Relying on the charity of wealthy relatives, Alice found strength in her Greek Orthodox faith. She became increasingly religious, and believed that she was receiving divine messages and had healing powers. She yearned to share her faith and mystical experiences with others, but instead was dismissed as mentally unhinged.

Alice had a nervous breakdown in 1930. She was committed against her will to a mental institution in Switzerland, with a dubious diagnosis of schizophrenia. Alice did not even get a chance to say goodbye to her children. Her youngest, 9 year old Philip, returned from a picnic to find his mother gone.

Alice tried desperately to leave the asylum, but was kept prisoner in Switzerland for 2 1/2 years. During that time, her beloved son Philip was sent to live with relatives, and her four daughters married German princes. Alice was not allowed to attend any of their weddings.

Finally, in 1932, Alice was released. She became a wanderer, traveling through Europe by herself, staying with relatives or at bed & breakfast inns. In 1935, Alice returned to Greece, where she lived alone in a modest two bedroom apartment and worked with the poor.

The Germans occupied Athens in April 1941. Alice devoted herself to relieving the tremendous suffering in her country. She worked for the Red Cross, organizing soup kitchens and creating shelters for orphaned children. Alice also started a nursing service to provide health care to the poorest Athenians.

In 1943, the Germans started deporting the Jews of Athens to concentration camps. Alice hid a Jewish widow, Rachel Cohen, and her children in her own apartment for over a year. Rachel’s late husband, Haimaki Cohen, was an advisor to King George I of Greece, and Alice considered it her solemn duty to save the remaining Cohen family.
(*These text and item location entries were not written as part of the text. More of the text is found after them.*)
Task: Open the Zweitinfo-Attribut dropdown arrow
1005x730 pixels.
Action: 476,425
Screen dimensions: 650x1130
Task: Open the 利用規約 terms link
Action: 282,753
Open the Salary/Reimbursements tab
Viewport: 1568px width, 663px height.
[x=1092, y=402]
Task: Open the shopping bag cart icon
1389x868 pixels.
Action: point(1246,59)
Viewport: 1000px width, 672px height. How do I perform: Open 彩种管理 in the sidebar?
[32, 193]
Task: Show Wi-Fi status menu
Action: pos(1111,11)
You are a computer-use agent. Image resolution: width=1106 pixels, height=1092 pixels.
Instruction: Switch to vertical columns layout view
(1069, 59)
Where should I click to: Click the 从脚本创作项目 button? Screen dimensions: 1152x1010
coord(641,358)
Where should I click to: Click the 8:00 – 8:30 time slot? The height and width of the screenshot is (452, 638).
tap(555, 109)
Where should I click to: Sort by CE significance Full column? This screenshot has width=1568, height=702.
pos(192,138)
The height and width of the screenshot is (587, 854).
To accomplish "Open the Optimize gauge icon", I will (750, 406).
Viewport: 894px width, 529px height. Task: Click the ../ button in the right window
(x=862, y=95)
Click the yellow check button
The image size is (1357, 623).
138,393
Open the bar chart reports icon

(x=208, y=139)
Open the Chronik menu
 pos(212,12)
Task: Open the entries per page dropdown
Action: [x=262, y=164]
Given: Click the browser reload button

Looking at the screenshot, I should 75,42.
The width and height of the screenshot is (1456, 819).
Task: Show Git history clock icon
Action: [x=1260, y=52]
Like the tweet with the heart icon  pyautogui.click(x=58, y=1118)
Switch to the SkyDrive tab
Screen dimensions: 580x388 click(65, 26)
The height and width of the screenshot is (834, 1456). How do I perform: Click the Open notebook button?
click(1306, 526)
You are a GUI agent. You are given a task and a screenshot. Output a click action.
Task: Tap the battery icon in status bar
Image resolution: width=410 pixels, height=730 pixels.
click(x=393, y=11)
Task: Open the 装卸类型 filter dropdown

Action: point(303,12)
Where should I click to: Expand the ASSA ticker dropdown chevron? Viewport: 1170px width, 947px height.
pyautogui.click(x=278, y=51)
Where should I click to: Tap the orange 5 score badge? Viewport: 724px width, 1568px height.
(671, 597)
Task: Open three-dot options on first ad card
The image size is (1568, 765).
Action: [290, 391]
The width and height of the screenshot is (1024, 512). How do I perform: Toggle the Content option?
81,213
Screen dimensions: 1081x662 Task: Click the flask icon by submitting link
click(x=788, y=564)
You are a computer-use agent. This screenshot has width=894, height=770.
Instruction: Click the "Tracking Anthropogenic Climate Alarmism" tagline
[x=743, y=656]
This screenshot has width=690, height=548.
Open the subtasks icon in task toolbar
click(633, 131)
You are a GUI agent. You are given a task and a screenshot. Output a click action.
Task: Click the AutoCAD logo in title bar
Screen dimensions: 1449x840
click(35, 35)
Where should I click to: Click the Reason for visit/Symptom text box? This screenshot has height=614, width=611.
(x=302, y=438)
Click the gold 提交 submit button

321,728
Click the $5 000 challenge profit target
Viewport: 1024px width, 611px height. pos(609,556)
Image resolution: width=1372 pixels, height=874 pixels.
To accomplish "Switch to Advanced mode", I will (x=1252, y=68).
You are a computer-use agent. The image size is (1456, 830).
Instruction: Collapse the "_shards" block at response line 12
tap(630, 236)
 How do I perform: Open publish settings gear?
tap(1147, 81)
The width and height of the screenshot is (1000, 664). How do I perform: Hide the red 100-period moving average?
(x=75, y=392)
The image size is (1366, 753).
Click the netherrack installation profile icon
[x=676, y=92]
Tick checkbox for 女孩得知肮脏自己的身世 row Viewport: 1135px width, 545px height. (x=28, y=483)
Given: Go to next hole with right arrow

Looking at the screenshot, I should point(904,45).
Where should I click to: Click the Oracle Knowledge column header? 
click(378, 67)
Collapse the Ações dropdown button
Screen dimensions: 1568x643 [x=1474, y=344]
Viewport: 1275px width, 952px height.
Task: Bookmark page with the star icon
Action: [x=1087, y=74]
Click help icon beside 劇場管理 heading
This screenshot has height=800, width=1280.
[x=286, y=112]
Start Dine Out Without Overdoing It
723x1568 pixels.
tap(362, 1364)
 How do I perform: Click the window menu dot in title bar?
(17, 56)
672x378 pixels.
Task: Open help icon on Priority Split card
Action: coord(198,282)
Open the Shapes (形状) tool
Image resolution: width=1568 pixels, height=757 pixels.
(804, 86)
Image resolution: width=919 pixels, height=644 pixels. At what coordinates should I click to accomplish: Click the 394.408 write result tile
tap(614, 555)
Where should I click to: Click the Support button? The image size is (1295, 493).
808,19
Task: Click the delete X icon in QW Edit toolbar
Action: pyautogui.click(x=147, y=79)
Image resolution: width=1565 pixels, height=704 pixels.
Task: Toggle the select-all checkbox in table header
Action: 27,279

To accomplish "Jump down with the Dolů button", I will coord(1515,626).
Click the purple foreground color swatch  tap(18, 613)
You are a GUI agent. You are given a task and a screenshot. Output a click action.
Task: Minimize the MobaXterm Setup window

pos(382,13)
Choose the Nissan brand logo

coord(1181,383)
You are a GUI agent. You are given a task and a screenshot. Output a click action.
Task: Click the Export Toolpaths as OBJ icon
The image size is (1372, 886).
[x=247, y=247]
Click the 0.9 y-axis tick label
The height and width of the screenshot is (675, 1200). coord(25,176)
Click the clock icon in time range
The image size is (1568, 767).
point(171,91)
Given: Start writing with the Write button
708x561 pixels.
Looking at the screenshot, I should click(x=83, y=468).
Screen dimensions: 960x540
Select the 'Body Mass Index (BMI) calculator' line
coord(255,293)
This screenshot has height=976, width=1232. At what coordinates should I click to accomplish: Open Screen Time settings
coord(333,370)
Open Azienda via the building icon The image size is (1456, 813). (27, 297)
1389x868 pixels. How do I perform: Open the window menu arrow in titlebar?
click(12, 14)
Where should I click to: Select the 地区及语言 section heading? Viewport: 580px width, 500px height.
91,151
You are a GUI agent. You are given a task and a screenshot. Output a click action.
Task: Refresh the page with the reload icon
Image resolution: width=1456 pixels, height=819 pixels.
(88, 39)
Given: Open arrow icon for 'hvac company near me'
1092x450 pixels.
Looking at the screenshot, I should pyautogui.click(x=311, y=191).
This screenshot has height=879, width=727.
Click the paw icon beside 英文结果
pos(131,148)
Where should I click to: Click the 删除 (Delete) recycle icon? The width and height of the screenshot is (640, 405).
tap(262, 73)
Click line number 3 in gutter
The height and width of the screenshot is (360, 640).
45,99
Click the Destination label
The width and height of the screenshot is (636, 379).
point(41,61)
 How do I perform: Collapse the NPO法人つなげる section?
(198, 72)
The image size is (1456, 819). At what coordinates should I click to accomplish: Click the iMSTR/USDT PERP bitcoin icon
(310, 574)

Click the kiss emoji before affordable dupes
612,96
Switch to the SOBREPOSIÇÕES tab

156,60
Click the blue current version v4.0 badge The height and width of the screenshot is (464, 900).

Alice lived yards from Gestapo headquarters. When the Germans became suspicious of her and started asking questions, she used her deafness as an excuse not to answer them. Alice kept the Cohen family safe until Greece was liberated in 1944.

After the war, Alice founded her own religious order, the Christian Sisterhood of Martha and Mary, and became a nun. She built a convent and orphanage in a poverty-stricken part of Athens. Alice dressed in a nun’s habit consisting of a drab gray robe, white wimple, cord and rosary beads – but still enjoyed smoking and playing cards.

In 1967, after a Greek military coup, Alice finally returned to Great Britain. She lived at Buckingham Palace with her son Philip and daughter-in-law, Queen Elizabeth II.

Alice died in 1969. She owned no possessions, having given everything to the poor. Before she died, Alice expressed a desire to be buried at the Convent of Saint Mary Magdalene on the Mount of Olives in Jerusalem, but instead was laid to rest in the Royal Crypt in Windsor Castle.

In 1988, almost 20 years after she died, Alice’s dying wish was finally granted. Her remains were sent to Jerusalem, where she was buried on the Mount of Olives.

In 1994, Alice was honored by the Holocaust Memorial in Jerusalem (Yad Vashem) as Righteous Among The Nations. Her son Prince Philip said of his mother’s wartime heroism, “I suspect that it never occurred to her that her action was in any way special. She was a person with a deep religious faith, and she would have considered it to be a perfectly natural human reaction to fellow beings in distress.”